- SHORT PROBLEM:
Reproduce all of the records below line for line, changing nothing.

- ENTRIES PROVIDED:
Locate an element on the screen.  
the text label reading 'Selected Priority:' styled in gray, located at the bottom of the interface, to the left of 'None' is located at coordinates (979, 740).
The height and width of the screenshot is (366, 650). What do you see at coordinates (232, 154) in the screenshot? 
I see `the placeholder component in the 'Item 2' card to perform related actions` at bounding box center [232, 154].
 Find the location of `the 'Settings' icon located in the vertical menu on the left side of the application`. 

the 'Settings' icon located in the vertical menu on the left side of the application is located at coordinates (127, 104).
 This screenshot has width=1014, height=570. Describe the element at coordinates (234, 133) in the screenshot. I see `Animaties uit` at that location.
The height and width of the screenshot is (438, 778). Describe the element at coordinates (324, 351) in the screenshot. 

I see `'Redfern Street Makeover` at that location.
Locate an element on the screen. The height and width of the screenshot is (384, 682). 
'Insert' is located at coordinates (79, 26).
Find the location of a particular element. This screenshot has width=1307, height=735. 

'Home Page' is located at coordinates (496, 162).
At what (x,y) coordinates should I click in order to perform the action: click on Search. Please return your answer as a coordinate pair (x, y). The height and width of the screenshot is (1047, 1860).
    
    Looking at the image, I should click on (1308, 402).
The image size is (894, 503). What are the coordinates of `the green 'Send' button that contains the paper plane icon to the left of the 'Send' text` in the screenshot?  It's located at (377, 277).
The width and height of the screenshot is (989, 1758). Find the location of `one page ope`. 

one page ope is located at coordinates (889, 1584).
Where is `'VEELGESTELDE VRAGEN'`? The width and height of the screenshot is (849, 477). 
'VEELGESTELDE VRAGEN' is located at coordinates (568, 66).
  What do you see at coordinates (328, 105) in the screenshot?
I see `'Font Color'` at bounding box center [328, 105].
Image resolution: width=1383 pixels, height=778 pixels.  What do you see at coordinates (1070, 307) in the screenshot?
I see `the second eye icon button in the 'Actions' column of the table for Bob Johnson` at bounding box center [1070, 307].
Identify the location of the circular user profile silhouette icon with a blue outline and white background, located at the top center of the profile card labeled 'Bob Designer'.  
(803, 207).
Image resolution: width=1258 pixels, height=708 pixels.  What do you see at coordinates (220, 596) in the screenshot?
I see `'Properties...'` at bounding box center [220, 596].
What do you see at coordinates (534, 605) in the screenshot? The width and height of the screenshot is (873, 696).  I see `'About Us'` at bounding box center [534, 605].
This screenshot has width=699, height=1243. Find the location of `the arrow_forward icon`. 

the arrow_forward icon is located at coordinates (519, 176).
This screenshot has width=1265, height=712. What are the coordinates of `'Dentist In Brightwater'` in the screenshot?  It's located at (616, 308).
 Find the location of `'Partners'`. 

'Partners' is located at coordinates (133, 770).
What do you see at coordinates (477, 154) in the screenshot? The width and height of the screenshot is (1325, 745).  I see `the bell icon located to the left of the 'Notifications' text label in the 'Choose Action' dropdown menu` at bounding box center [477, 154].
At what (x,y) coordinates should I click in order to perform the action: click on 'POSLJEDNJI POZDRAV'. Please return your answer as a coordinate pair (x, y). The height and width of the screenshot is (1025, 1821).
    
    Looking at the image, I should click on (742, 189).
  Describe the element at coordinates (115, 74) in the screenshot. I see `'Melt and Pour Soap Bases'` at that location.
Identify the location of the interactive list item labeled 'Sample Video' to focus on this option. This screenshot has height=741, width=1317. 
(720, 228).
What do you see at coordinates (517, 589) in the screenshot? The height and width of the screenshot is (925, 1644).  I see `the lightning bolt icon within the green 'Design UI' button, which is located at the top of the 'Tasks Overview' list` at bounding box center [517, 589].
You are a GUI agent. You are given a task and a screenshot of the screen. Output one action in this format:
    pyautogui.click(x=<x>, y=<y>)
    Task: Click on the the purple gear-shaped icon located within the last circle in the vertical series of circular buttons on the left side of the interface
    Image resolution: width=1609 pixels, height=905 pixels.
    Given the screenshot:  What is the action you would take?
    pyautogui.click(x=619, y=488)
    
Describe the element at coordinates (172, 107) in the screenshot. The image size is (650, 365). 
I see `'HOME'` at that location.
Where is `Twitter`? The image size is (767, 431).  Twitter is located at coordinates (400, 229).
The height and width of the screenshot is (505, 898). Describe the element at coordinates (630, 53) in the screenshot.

- THE ANSWER:
Locate an element on the screen.  
the text label reading 'Selected Priority:' styled in gray, located at the bottom of the interface, to the left of 'None' is located at coordinates (979, 740).
The height and width of the screenshot is (366, 650). What do you see at coordinates (232, 154) in the screenshot? 
I see `the placeholder component in the 'Item 2' card to perform related actions` at bounding box center [232, 154].
 Find the location of `the 'Settings' icon located in the vertical menu on the left side of the application`. 

the 'Settings' icon located in the vertical menu on the left side of the application is located at coordinates (127, 104).
 This screenshot has width=1014, height=570. Describe the element at coordinates (234, 133) in the screenshot. I see `Animaties uit` at that location.
The height and width of the screenshot is (438, 778). Describe the element at coordinates (324, 351) in the screenshot. 

I see `'Redfern Street Makeover` at that location.
Locate an element on the screen. The height and width of the screenshot is (384, 682). 
'Insert' is located at coordinates (79, 26).
Find the location of a particular element. This screenshot has width=1307, height=735. 

'Home Page' is located at coordinates (496, 162).
At what (x,y) coordinates should I click in order to perform the action: click on Search. Please return your answer as a coordinate pair (x, y). The height and width of the screenshot is (1047, 1860).
    
    Looking at the image, I should click on (1308, 402).
The image size is (894, 503). What are the coordinates of `the green 'Send' button that contains the paper plane icon to the left of the 'Send' text` in the screenshot?  It's located at (377, 277).
The width and height of the screenshot is (989, 1758). Find the location of `one page ope`. 

one page ope is located at coordinates (889, 1584).
Where is `'VEELGESTELDE VRAGEN'`? The width and height of the screenshot is (849, 477). 
'VEELGESTELDE VRAGEN' is located at coordinates (568, 66).
  What do you see at coordinates (328, 105) in the screenshot?
I see `'Font Color'` at bounding box center [328, 105].
Image resolution: width=1383 pixels, height=778 pixels.  What do you see at coordinates (1070, 307) in the screenshot?
I see `the second eye icon button in the 'Actions' column of the table for Bob Johnson` at bounding box center [1070, 307].
Identify the location of the circular user profile silhouette icon with a blue outline and white background, located at the top center of the profile card labeled 'Bob Designer'.  
(803, 207).
Image resolution: width=1258 pixels, height=708 pixels.  What do you see at coordinates (220, 596) in the screenshot?
I see `'Properties...'` at bounding box center [220, 596].
What do you see at coordinates (534, 605) in the screenshot? The width and height of the screenshot is (873, 696).  I see `'About Us'` at bounding box center [534, 605].
This screenshot has width=699, height=1243. Find the location of `the arrow_forward icon`. 

the arrow_forward icon is located at coordinates (519, 176).
This screenshot has width=1265, height=712. What are the coordinates of `'Dentist In Brightwater'` in the screenshot?  It's located at (616, 308).
 Find the location of `'Partners'`. 

'Partners' is located at coordinates (133, 770).
What do you see at coordinates (477, 154) in the screenshot? The width and height of the screenshot is (1325, 745).  I see `the bell icon located to the left of the 'Notifications' text label in the 'Choose Action' dropdown menu` at bounding box center [477, 154].
At what (x,y) coordinates should I click in order to perform the action: click on 'POSLJEDNJI POZDRAV'. Please return your answer as a coordinate pair (x, y). The height and width of the screenshot is (1025, 1821).
    
    Looking at the image, I should click on (742, 189).
  Describe the element at coordinates (115, 74) in the screenshot. I see `'Melt and Pour Soap Bases'` at that location.
Identify the location of the interactive list item labeled 'Sample Video' to focus on this option. This screenshot has height=741, width=1317. 
(720, 228).
What do you see at coordinates (517, 589) in the screenshot? The height and width of the screenshot is (925, 1644).  I see `the lightning bolt icon within the green 'Design UI' button, which is located at the top of the 'Tasks Overview' list` at bounding box center [517, 589].
You are a GUI agent. You are given a task and a screenshot of the screen. Output one action in this format:
    pyautogui.click(x=<x>, y=<y>)
    Task: Click on the the purple gear-shaped icon located within the last circle in the vertical series of circular buttons on the left side of the interface
    Image resolution: width=1609 pixels, height=905 pixels.
    Given the screenshot:  What is the action you would take?
    pyautogui.click(x=619, y=488)
    
Describe the element at coordinates (172, 107) in the screenshot. The image size is (650, 365). 
I see `'HOME'` at that location.
Where is `Twitter`? The image size is (767, 431).  Twitter is located at coordinates (400, 229).
The height and width of the screenshot is (505, 898). Describe the element at coordinates (630, 53) in the screenshot.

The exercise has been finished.